**Document segment:**
------------------------

Heleen Van Haegenborgh and the musicality of the number Pi

A conversation about nylon wire, percussionists and controlled freedom

Heleen Van Haegenborgh is a composer, pianist, improviser and performer. She does not allow herself to be trapped in specific disciplines or musical genres. She collaborates with visual artists, theatre and film makers. For ZINDERING, a festival in the framework of sweltering silence that starts this week in Mechelen, Belgium, she composed Squaring the Circle for four percussionists and electronics, with the drawings Pi by Johan De Wilde as source of inspiration

By Wynold Verweij

How does a pianist end up with percussion? 

Van Haegenborgh: “I actually find that a very logical development. As a pianist, I often use the inside of the piano and the link to percussion is easily made if you know that I once started with the prepared piano pieces by John Cage. In it, he really transforms the piano into a percussion instrument by inserting screws, rubbers and drawing pins between the strings in order to transform the sound. I left those preparations relatively quickly because they are so closely linked to Cage’s world of sound. The sound world of George Crumb, for example, was much more to my liking and mainly because of that I started looking for techniques that were more in line with my own aesthetics.  Inside techniques that can really be combined in a musical way with material on the keys. I didn’t really see the piano from a pianistic point of view, but mainly as a means to tell a story. The inside piano sound world is rich but with percussion the possibilities are really endless. ”      

You have a thing for nylon wire.

“Yes, my favourite preparation is nylon wire. Depending on how you use them, you can create a huge variety of timbres. When you braid the wires between the strings, you need both hands to make the horizontal bowing motion. But you can also attach them to the strings with a knot and then play them by pulling or rubbing the wires. The colour is then completely different. With the knot you get a very fragile sound world, without the knot the tone is fuller and you can search for the different harmonies. You pull the sound out of the piano, as it were. I am always amazed at how beautiful that sounds and it touches me to see that my pupils are also amazed when I introduce these kinds of techniques. “

Inventors

“The choice of percussion, for me, ties in very naturally with the inside of the piano, so that feels familiar.                
 I have a lot of respect for percussionists because they have to learn the (new) logic of a score every time. Other musicians can rely on the fact that the solo will always be on the second line of the staff, but this is not the case with percussion. Each piece is notated differently and each composer has his own notation logic. A new choreography must also be devised for the ever-changing instruments and at times the almost impossible must be done. are inventors. In one of my recent pieces, I had asked the percussionist to scratch the cymbal with a metal object, but there was very little time between the other strokes. What did he do then? He tapes a coin to a fingernail in such a way that he can still get it done. And I’ve often noticed that with percussionists, they like to invent new things to make things work. So I think that’s a special breed.”

What have you remembered from your study of composition?

“I have had the advantage of spending 10 years of experimenting intuitively on the piano for a year and of imagining step by step the sound world I wanted to create. Then I started to study composition, to learn how to write in a more informed way. The most important thing that I concluded for myself is that a composition technique does not coincide with aesthetics.

------------------------

**Provided data:**
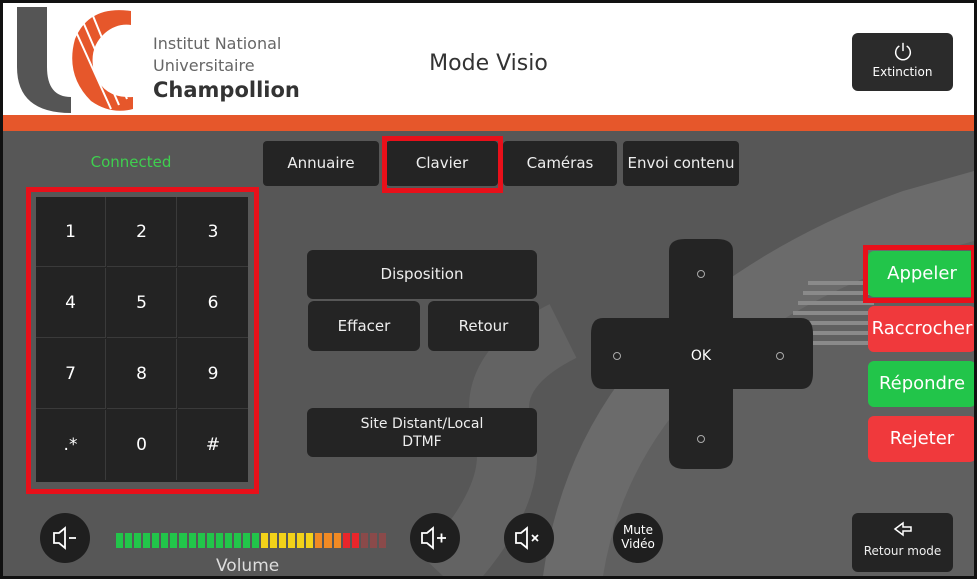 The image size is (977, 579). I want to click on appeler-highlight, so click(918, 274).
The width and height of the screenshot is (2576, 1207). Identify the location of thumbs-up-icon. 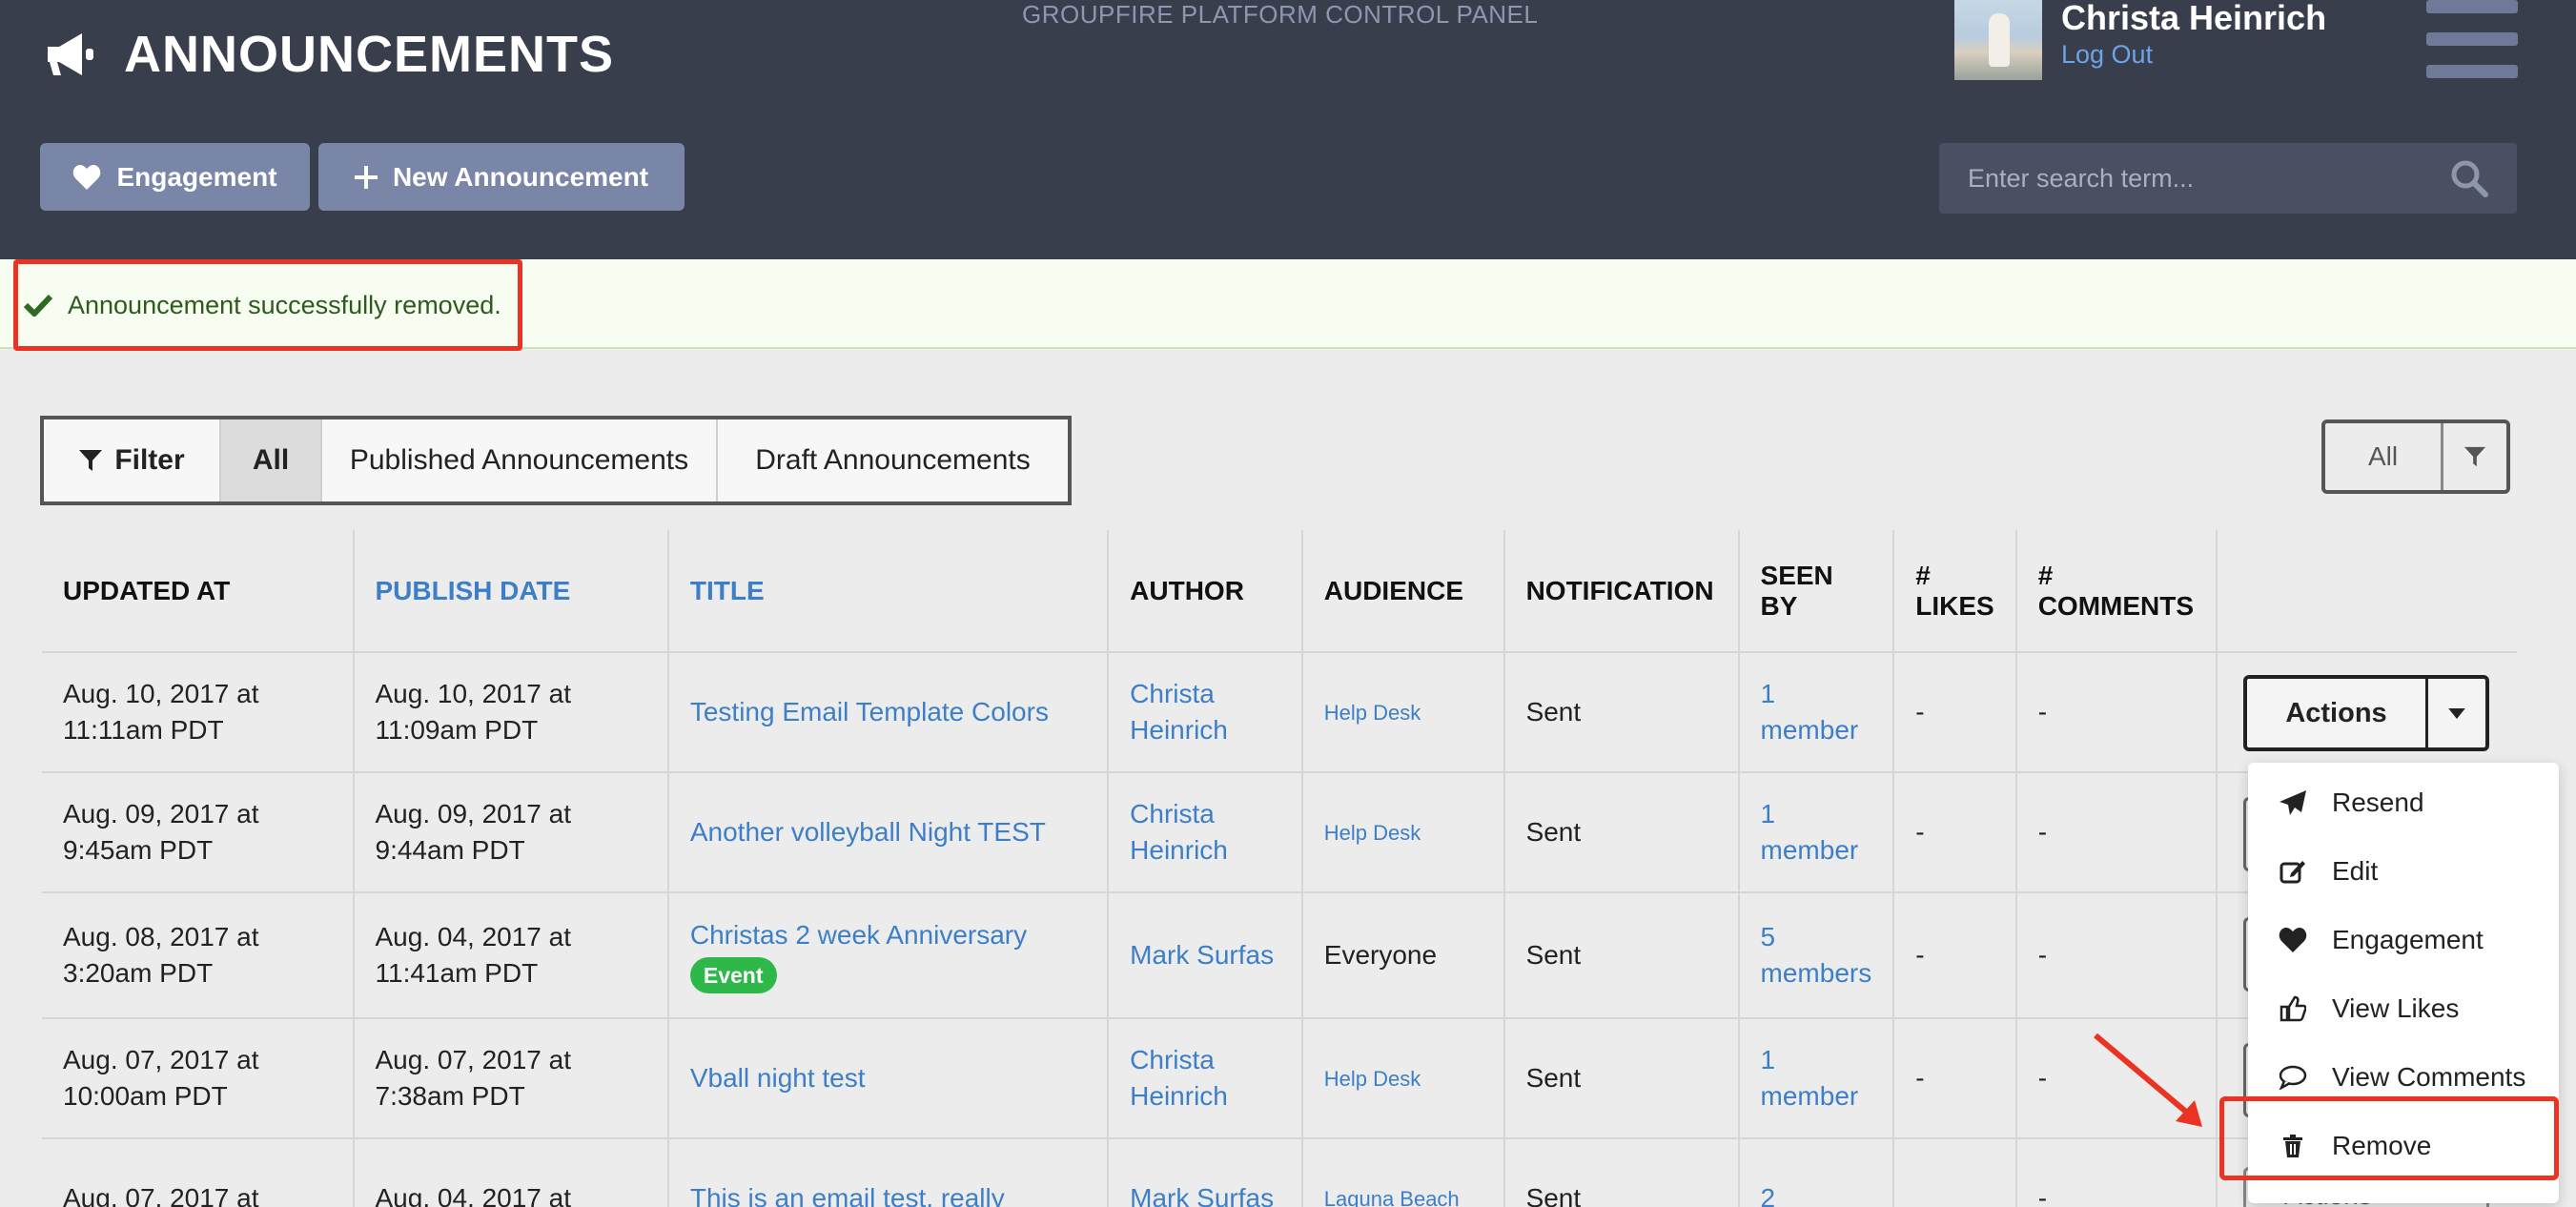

------------------------

**Task 1:**
Answer these questions about the interview with Heleen Van Haegenborgh.
(a) What is the title of the piece she composed for ZINDERING?
(b) What does she name as her favourite preparation?
(c) What did the percussionist tape to a fingernail?
**Task 2:** Transcribe the part of the interview with Heleen Van Haegenborgh that opens with the words containing "You have a thing" and closes with "that feels familiar.".

**Exercise response 1:**
(a) Squaring the Circle
(b) Nylon wire
(c) A coin

**Exercise response 2:**
You have a thing for nylon wire.

“Yes, my favourite preparation is nylon wire. Depending on how you use them, you can create a huge variety of timbres. When you braid the wires between the strings, you need both hands to make the horizontal bowing motion. But you can also attach them to the strings with a knot and then play them by pulling or rubbing the wires. The colour is then completely different. With the knot you get a very fragile sound world, without the knot the tone is fuller and you can search for the different harmonies. You pull the sound out of the piano, as it were. I am always amazed at how beautiful that sounds and it touches me to see that my pupils are also amazed when I introduce these kinds of techniques. “

Inventors

“The choice of percussion, for me, ties in very naturally with the inside of the piano, so that feels familiar.